И еще один взброс. Чтобы старушки в нужном направлении судачили.
— Ну, может, подзанял еще — всё одно в петлю решил. А тут взял в долг, а отдавать не надо. Некому отдавать-то.
— Ну да. Он мужик справный был — всё в дом, всё в дом…
«Почтальон» еще потрепался и встал. Ничего больше он сделать не мог. Носитель Тайны ушел туда, откуда его достать было невозможно даже Конторе. Он всё-таки нашел выход. Третий, между двух единственных… Он — нашел. Резидент — нет. Покойник подставил его, потому что смерть приказ не отменяет. Для того, кто остался жив. Как в бою, где подразделение сражается до последнего бойца.
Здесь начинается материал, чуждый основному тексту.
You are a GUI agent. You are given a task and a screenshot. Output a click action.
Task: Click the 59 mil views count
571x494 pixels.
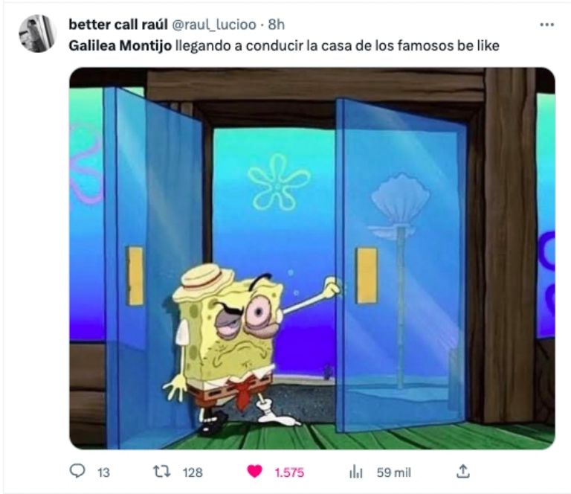tap(393, 472)

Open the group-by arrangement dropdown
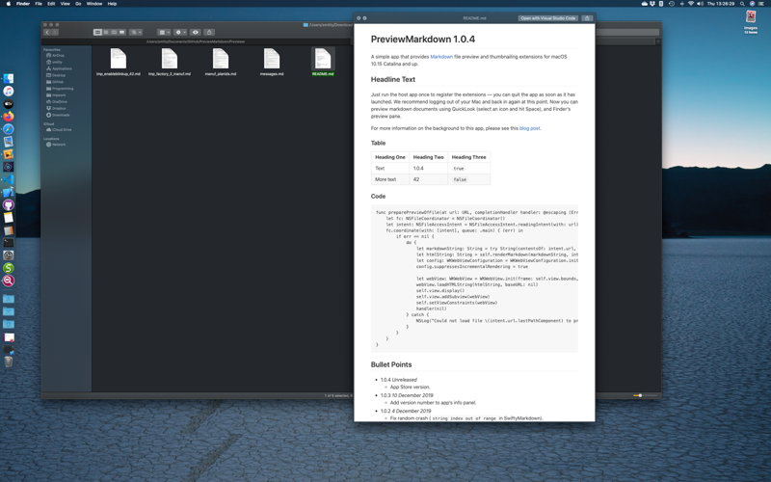(164, 32)
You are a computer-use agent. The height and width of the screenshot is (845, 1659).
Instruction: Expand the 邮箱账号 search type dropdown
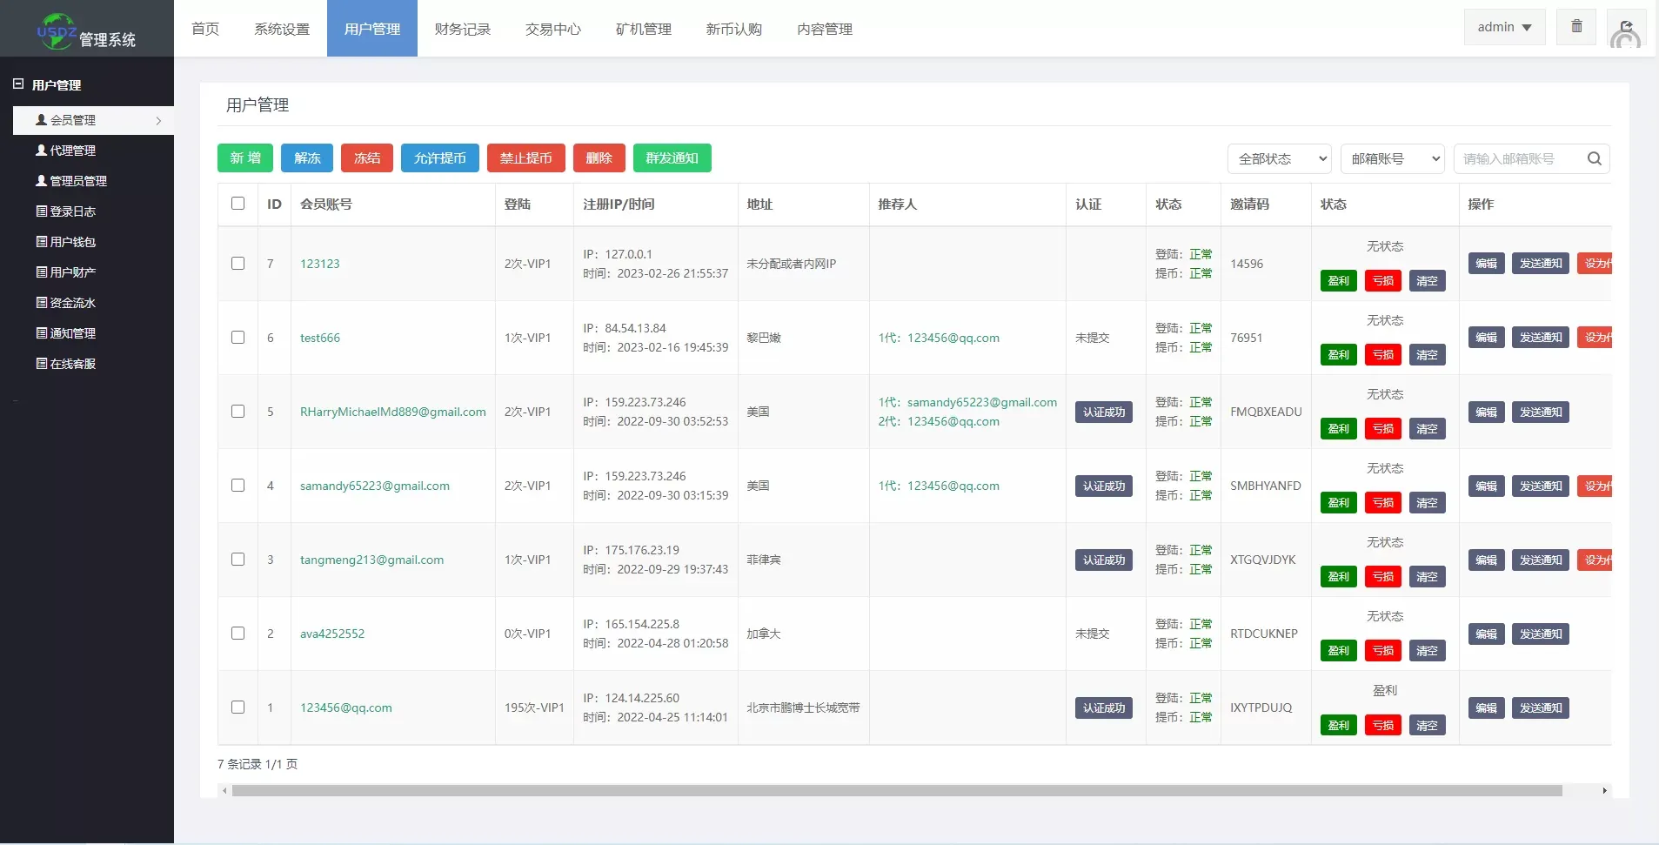[x=1392, y=158]

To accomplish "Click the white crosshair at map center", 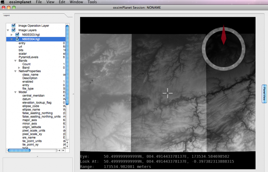I will click(168, 93).
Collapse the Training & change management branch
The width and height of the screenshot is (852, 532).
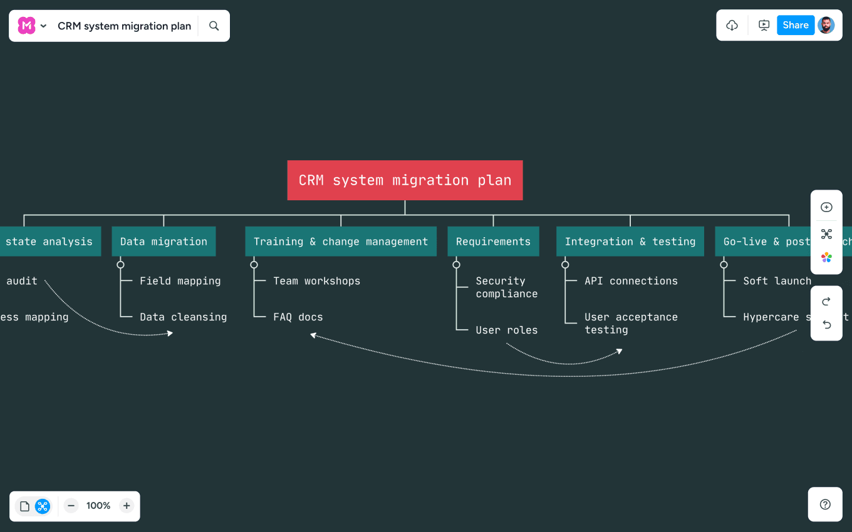(254, 265)
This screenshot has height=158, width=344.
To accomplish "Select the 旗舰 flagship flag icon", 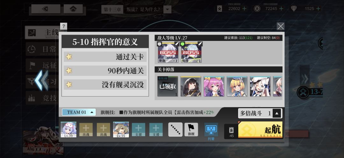I will tap(191, 129).
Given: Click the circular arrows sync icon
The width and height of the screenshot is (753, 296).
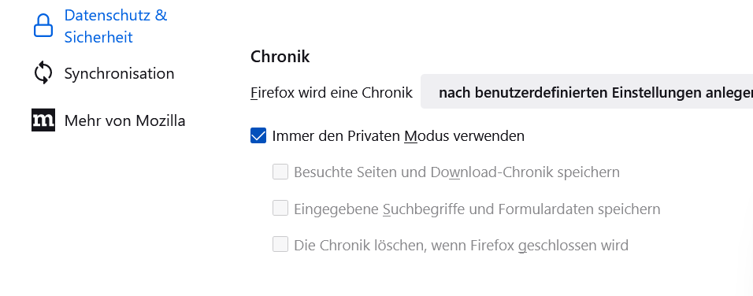Looking at the screenshot, I should [43, 72].
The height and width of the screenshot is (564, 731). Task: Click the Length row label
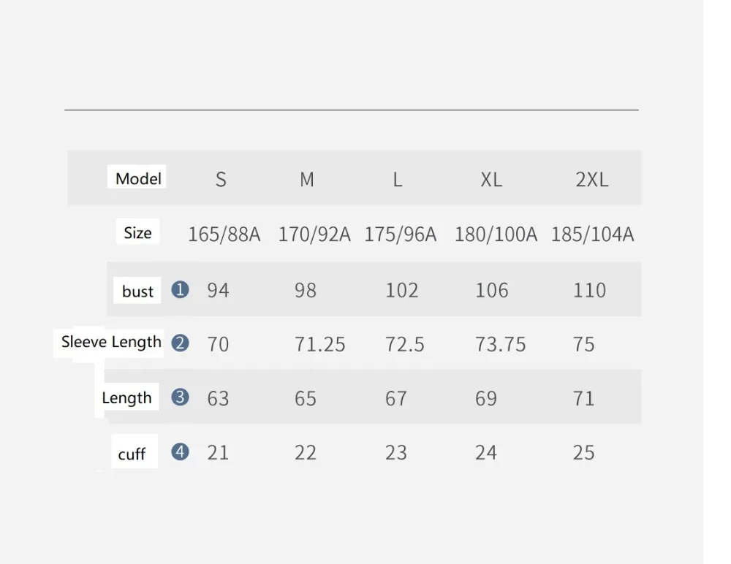[126, 398]
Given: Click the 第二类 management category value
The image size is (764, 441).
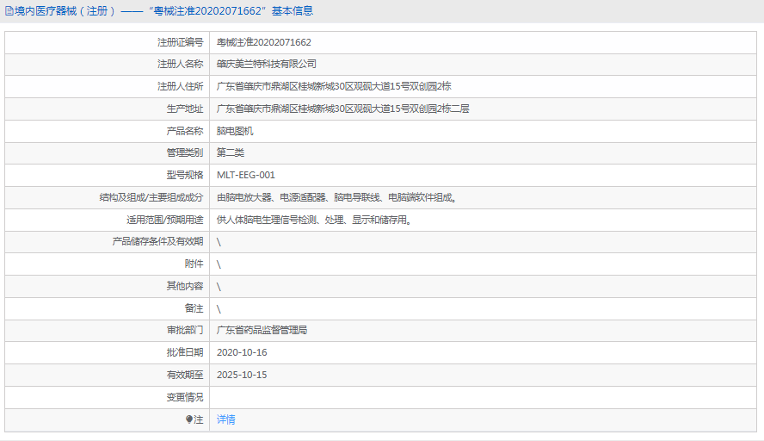Looking at the screenshot, I should 231,152.
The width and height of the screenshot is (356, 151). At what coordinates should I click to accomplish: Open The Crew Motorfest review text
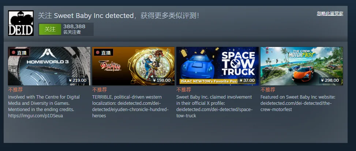tap(298, 103)

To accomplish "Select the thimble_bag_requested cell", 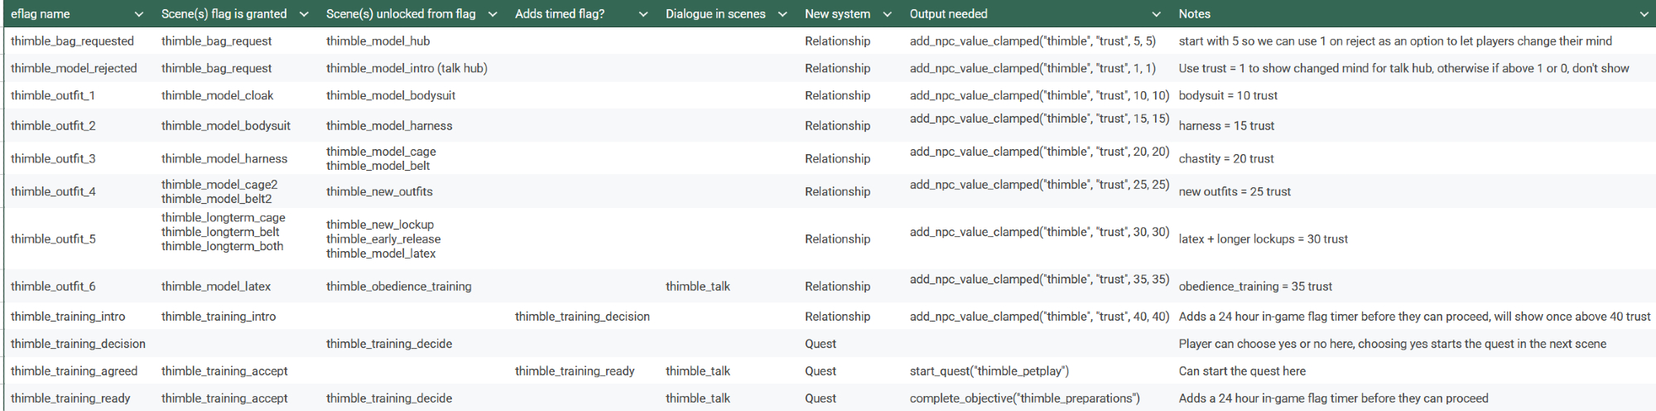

Этим последним бойцом оказался Резидент. Крайним оказался. Теперь в дальний Регион предстояло отправиться ему. Здесь он сделал всё, что мог. Со всем прочим будет разбираться другой — новый присланный сюда Резидент. Ему предстоит замкнуть на себя все контакты, проверить их, при необходимости «подчистить хвосты», набрать новую команду. Или тоже стать «консервами». До дня «Ч». Хотя…
Хотя, может быть, сюда никто и не приедет, потому что здесь уже есть действующий Резидент, который никуда не делся. А тот, поднятый по тревоге, не более чем «запасной игрок», сидевший на своей скамье десять долгих лет. Никто не может знать, сколько в Регионе людей Конторы, сколько Резидентов и сколько «консервов». Меньше всего может знать он — связник. Потому что его должность — самая низшая в иерархии. Он самый маленький, от него ничего не зависит — винтик. Шпунтик. И… слава богу! От кого мало зависит, тот меньше за всё отвечает. И потому, хочется надеяться, дольше живет.
Прощай, Регион…
Здравствуй, Регион!
Сообщение на сайте объявлений… Рекламные щиты… Изделие номер… Звонок… Ответный звонок… Встреча у черта на рогах, где ни одна собака даже случайно… С глазу на глаз. Без свидетелей. Но всё равно — с проработанной легендой.
— Ну, здравствуй…
И типичные вопросы, заданные вслух. Очень спокойно:
— В связи с чем сбор?
И заданные самому себе. Почти криком: «Почему именно я?! Почему теперь?! Почему?!»
И привычные, до оскомины, ответы. Вслух:
— Не знаю. Я лишь выполняю приказ.
И про себя… Про себя! «Потому что меня — так же! Без предупреждения. И мне тоже пришлось! Чем ты лучше?! Ты такой же…»
— Тебе надлежит отправиться в Регион…
«Без вариантов… А если надумаешь искать варианты, то… Потому, что один уже искал. И нашел! И подставил! А ты не должен! Не может быть второго прокола, чего бы это ни стоило. Вот тебе! И тем, кто рядом с тобой!».
— Если ты… То знаешь законы…
«Знает! Не может не знать».
— Да, знаю. Но вряд ли пригожусь. У меня здоровье. И возраст…
«Да, возраст и, наверное, здоровье. И хочется его пожалеть и отпустить. С богом. Но только жалеть придется за свой счет. А вот пожалеют ли тебя? Навряд ли…»
— Хорошо, я подумаю.
«”Подумаю” — это в лексиконе их организации что-то новенькое. Нет, так не пойдет…»
— Ладно, подумай. Хорошенько подумай!
Был вечер. Еще не поздний. И фонари светили. И место было вполне людное. И полиция была в двух шагах. И ничто не предвещало беды. Но так бывает — ничто не предвещает беды, а она приходит. Без стука. И не ко всем, а к единственной, выбранной судьбой, жертве.
— Эй, пацан, стой!
Пацан остановился. Три неясные фигуры торчали в подворотне.
— Слышь, ты, не боись, мы только спросить.
Три темные фигуры приблизились, обступили, дыхнули в лицо перегаром. Потому что должны были дыхнуть перегаром.
— Закурить есть?
— Я не курю.
— Слышь ты, он еще и не курит. Блин! Правильный весь из себя, чудачок. Отличник, поди?
Пацан напрягся, испуганно оглянулся по сторонам. Парни подтолкнули его в тень подворотни.
— Да ладно ты, не дрейфь, никто тебя не тронет. Сдался ты нам…
Хотя сдался. И именно он.
— Если закурить нет, деньги давай. Мы сами купим. Слышь? Бабки-то у тебя имеются?
Деньги у пацана были. Немного, на школьный обед. И он их, конечно, отдал.
— Тю, — расстроились хулиганы. — Чё так мало? Гони еще.
— У меня больше нет.
— А если поискать?
И хулиганы стали трясти его и выворачивать ему карманы. Двое, потому что третий стоял на шухере. И нашли еще пятьдесят рублей. Мелочью.
— А говоришь «нет». Обманываешь, сучёнок? А знаешь, что за это полагается?
Пацан догадывался.
— Я забыл.
И больше он ничего не сказал, потому что его ударили. Кулаком в лицо. Сильно. Как-то слишком зверски для простой уличной разборки. Пацан упал, ударившись головой об асфальт, и замер. По идее теперь хулиганы должны были по-быстрому смотаться. Но они отчего-то медлили. И вообще, чувствовали себя как-то неуверенно.